Por isso, choca pensar que alguém julgue – por ignorância – que Cristo e a Sua Igreja se interessem apenas pela salvação das almas, como se fossemos apenas isso. Pelo contrário, e como recorda o Papa: «A criação – diz São Paulo – deseja de modo intensíssimo que se manifestem os filhos de Deus, isto é, que a vida daqueles que beneficiam da graça do mistério pascal de Jesus se cubra plenamente dos seus frutos, destinados a alcançar o seu completo amadurecimento na redenção do próprio corpo humano. Quando a caridade de Cristo transfigura a vida dos santos [nós] – espírito, alma e corpo -, estes rendem louvor a Deus e, com a oração, a contemplação e a arte, envolvem nisto também as criaturas» (idem, nº 2).

Então, porque não é mais perfeita a ação humana? Porquê a Terra também sofre com ela? Porque «quando não vivemos como filhos de Deus, muitas vezes adotamos comportamentos destruidores do próximo e das outras criaturas – mas também de nós próprios -, considerando, de forma mais ou menos consciente, que podemos usá-los como bem nos apetece» (idem, nº 2).

A primeira força poluidora da nossa vida não são os plásticos, as emissões de carbono ou das partículas finas. O que nos polui e destrói a vida é, antes de mais, o pecado e o mal, que muitos teimam em dizer que não existe ou, então, apenas existe nos outros. Diz ainda o Papa: «a causa de todo o mal é o pecado, que, desde a sua aparição no meio dos homens, interrompeu a comunhão com Deus, com os outros e com a criação à qual nos encontramos ligados (…). Rompendo-se a comunhão com Deus, acabou por falir também a relação harmoniosa dos seres humanos com o meio ambiente, onde estão chamados a viver, a ponto de o jardim se transformar num deserto (cf. Gn 3, 17-18). Trata-se daquele pecado que leva o homem a considerar-se como deus da criação, a sentir-se o seu senhor absoluto e a usá-la, não para o fim querido pelo Criador, mas para o interesse próprio em detrimento das criaturas e dos outros. Quando se abandona a lei de Deus, a lei do amor, acaba por se afirmar a lei do mais forte sobre o mais fraco» (idem, nº 2).

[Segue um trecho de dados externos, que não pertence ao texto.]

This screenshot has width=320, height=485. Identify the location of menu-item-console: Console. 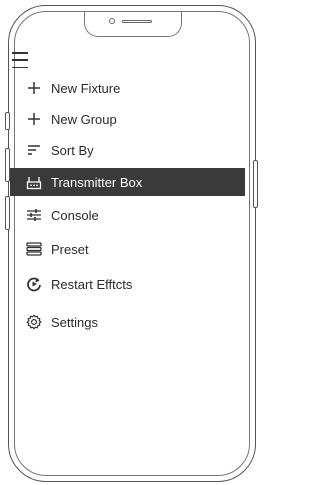
(131, 215).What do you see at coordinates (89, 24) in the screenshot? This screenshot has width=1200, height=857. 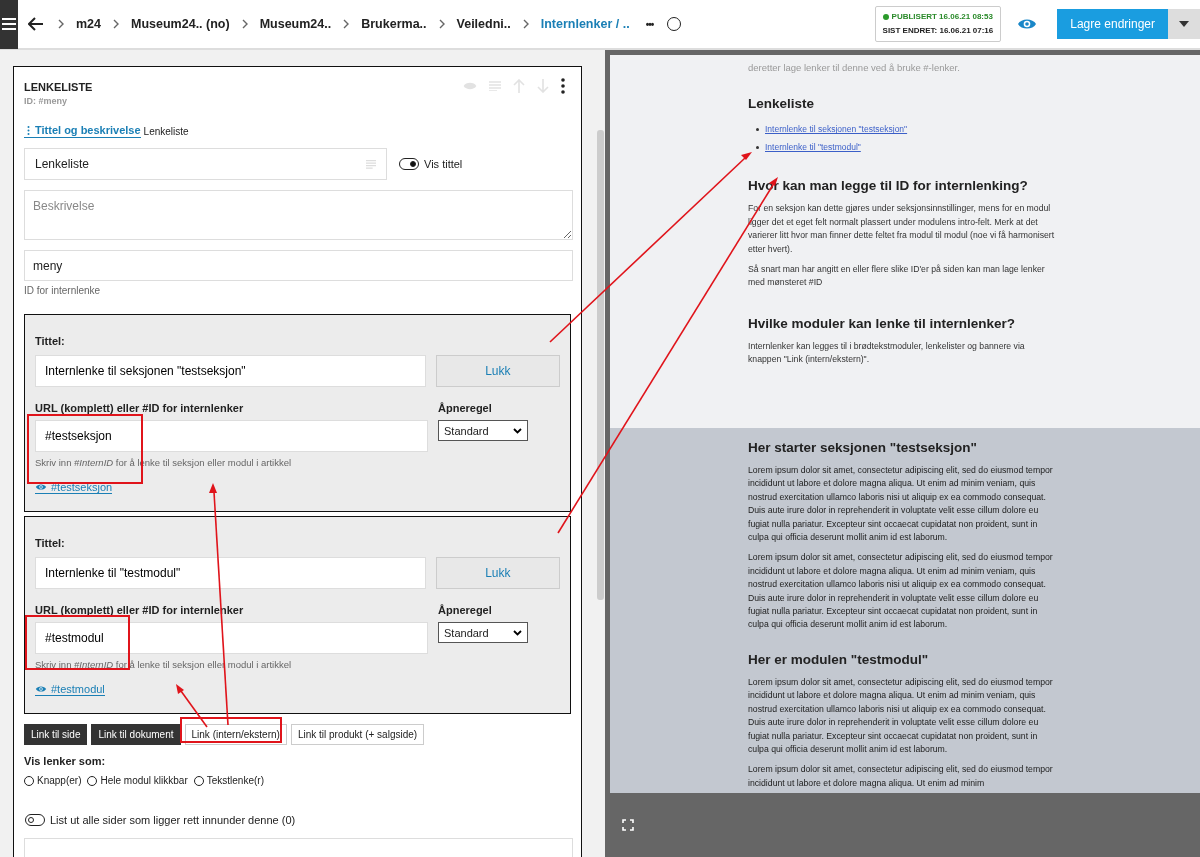 I see `breadcrumb-link: m24` at bounding box center [89, 24].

Mas também não serão as viaturas elétricas, o biodiesel e as células de hidrogénio que nos salvarão. A resposta a esta força do pecado que domina o coração humano e o leva ao domínio destruidor dos outros e do meio-ambiente é a santificação. «A criação tem urgente necessidade que se revelem os filhos de Deus, aqueles que se tornaram «nova criação»: “Se alguém está em Cristo, é uma nova criação. O que era antigo passou; eis que surgiram coisas novas” (2 Cor 5, 17). Com efeito, com a sua manifestação, a própria criação pode também «fazer páscoa»: abrir-se para o novo céu e a nova terra (cf. Ap 21, 1) (…) através do arrependimento, a conversão e o perdão, para podermos viver toda a riqueza da graça do mistério pascal.» (idem, nº 3)

Não podendo aqui transcrever toda a mensagem, que se encontra facilmente na internet, concluo com o apelo final de Francisco: «acolhendo na nossa vida concreta a vitória de Cristo sobre o pecado e a morte, atrairemos também sobre a criação a sua força transformadora.» (idem, nº 3).

Quem diria que vencer com Cristo ressuscitado, nos capacita para em cada dia recriarmos o mundo em pequenos gestos que salvem a nossa casa comum, que é o planeta com os seus recursos naturais, finitos e frágeis. Se reduzirmos a poluição sonora com que entupimos a alma podemos ouvi-lo gritar: «Penitência, penitência!». E o mundo será salvo.